The team's analysis, published in the journal Cancer Epidemiology, found that during 1990-1994, the rate of breast cancer deaths was 17 per cent greater among Blacks than among Whites. This steadily increased to 30 per cent, then to 35 per cent and finally to 40 per cent in the last time period they looked at.

The disparity was particularly striking in Memphis, Tennessee, where the rate of breast cancer deaths among Blacks was 27 per cent higher than among Whites in 1990-1994 and ballooned to more than two-fold higher by 2005-2009.

In Los Angeles, the mortality rate among Blacks was 24 per cent higher than among Whites in 1990-1994 and 71 per cent higher in 2005-2009.

Wichita, Kansas, which had no significant differences in mortality rates among Blacks and Whites at the first time point studied, had a two-fold increased rate of deaths among Blacks in 1995-1999, which fell to a 57 per cent greater mortality rate among Blacks by the most recent time point.

Most, but not all, of the 41 cities included in the final analysis saw an increase in racial disparities during the study period. This was not true of New York, however, the largest city included.
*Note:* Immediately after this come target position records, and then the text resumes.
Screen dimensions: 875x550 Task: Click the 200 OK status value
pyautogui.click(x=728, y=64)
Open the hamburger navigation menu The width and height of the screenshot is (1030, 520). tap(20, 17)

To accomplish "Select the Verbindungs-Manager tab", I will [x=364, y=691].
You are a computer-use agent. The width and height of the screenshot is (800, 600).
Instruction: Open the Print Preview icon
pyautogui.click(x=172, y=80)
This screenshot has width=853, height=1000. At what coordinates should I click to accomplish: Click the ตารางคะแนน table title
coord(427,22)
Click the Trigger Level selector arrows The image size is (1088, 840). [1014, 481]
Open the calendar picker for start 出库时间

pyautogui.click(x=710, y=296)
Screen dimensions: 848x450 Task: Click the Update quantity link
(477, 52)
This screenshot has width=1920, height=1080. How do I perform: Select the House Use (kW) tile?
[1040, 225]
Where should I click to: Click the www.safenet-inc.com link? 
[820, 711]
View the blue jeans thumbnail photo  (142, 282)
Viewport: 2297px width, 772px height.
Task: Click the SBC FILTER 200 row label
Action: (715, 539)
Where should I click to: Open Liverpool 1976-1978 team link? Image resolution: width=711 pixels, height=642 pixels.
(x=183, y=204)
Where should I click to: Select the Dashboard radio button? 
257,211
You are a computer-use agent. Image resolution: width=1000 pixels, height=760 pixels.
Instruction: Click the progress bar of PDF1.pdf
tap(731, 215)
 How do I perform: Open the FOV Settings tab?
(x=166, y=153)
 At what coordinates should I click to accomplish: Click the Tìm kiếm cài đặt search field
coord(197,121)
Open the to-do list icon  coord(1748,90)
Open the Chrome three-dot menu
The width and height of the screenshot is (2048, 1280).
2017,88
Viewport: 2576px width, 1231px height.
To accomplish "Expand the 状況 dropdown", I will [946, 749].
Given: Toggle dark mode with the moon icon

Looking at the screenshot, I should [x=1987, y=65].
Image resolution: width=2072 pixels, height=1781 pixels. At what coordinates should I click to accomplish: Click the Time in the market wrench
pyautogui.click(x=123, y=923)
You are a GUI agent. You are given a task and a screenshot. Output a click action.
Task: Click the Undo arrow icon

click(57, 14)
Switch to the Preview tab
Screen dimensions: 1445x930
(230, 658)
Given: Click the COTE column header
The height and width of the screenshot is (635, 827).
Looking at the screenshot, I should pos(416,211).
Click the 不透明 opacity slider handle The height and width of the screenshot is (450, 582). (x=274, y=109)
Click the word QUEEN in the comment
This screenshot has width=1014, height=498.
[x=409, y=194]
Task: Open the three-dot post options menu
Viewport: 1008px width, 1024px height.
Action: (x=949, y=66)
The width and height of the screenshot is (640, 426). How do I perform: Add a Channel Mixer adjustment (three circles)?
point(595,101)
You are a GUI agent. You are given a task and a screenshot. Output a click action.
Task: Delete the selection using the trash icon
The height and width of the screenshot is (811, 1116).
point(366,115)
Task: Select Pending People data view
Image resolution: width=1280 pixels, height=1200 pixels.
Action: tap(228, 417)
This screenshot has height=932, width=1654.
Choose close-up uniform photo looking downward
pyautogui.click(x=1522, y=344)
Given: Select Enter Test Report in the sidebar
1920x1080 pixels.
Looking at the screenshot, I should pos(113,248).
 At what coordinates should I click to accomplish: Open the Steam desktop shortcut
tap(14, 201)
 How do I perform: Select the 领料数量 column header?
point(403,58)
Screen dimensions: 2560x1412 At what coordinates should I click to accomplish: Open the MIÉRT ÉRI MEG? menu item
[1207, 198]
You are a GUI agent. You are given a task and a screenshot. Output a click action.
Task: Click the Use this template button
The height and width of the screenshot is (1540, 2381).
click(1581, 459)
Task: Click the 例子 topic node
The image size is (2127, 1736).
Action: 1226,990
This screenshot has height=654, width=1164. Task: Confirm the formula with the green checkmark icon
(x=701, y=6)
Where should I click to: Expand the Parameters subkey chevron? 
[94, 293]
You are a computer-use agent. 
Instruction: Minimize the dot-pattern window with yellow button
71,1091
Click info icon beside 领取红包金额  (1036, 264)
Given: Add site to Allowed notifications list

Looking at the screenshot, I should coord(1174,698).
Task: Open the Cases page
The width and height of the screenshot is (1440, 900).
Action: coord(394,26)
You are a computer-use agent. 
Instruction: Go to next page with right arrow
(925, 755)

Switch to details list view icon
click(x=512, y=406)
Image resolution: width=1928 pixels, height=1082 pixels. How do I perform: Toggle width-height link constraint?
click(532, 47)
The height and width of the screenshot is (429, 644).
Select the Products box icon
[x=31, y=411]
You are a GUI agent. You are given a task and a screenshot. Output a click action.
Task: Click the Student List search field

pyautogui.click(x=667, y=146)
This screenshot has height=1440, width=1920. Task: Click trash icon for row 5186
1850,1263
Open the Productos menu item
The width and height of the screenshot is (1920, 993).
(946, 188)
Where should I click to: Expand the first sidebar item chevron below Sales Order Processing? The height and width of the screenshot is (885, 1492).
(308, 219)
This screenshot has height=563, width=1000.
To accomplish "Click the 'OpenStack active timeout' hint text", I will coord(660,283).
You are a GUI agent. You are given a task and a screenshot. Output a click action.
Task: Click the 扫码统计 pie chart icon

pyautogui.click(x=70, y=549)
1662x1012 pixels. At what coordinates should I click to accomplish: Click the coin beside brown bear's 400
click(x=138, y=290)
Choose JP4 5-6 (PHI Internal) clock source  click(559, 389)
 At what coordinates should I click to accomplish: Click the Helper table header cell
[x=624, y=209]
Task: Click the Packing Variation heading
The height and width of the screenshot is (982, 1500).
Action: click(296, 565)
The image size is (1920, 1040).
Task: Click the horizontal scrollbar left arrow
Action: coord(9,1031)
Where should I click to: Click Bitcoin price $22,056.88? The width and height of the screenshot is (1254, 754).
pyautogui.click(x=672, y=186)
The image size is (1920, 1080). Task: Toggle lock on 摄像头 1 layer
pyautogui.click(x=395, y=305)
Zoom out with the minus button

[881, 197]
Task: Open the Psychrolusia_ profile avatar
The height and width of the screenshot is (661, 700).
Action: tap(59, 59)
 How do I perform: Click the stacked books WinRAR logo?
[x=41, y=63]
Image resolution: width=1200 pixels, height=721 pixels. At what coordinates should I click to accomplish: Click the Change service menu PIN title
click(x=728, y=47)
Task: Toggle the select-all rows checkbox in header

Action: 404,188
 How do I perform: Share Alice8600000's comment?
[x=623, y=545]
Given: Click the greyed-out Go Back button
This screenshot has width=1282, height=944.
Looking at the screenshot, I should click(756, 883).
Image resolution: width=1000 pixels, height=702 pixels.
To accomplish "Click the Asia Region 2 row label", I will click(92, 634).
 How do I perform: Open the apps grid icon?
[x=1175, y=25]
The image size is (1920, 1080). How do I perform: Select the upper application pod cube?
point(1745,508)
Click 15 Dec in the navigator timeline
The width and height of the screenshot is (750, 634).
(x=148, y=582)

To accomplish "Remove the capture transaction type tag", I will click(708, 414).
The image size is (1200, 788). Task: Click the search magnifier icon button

The disparity in New York was about the same at the first and last time points examined, with an 18 to 19 per cent greater mortality rate among Blacks than Whites, the researchers note.

Several other large cities, including Minneapolis, Miami, Portland and Las Vegas, did not have any significant differences at all in mortality rates between Blacks and Whites at any of the four time periods examined.

The growing gap in breast cancer deaths among Blacks versus Whites was largely caused by a steeper drop in breast cancer deaths among Whites than among their Black counterparts, Hunt and her colleagues point out.

Sixteen states experienced a greater than 20 per cent decrease in the White mortality rate, but a less than 10 per cent decrease in mortality among Blacks, the researchers report.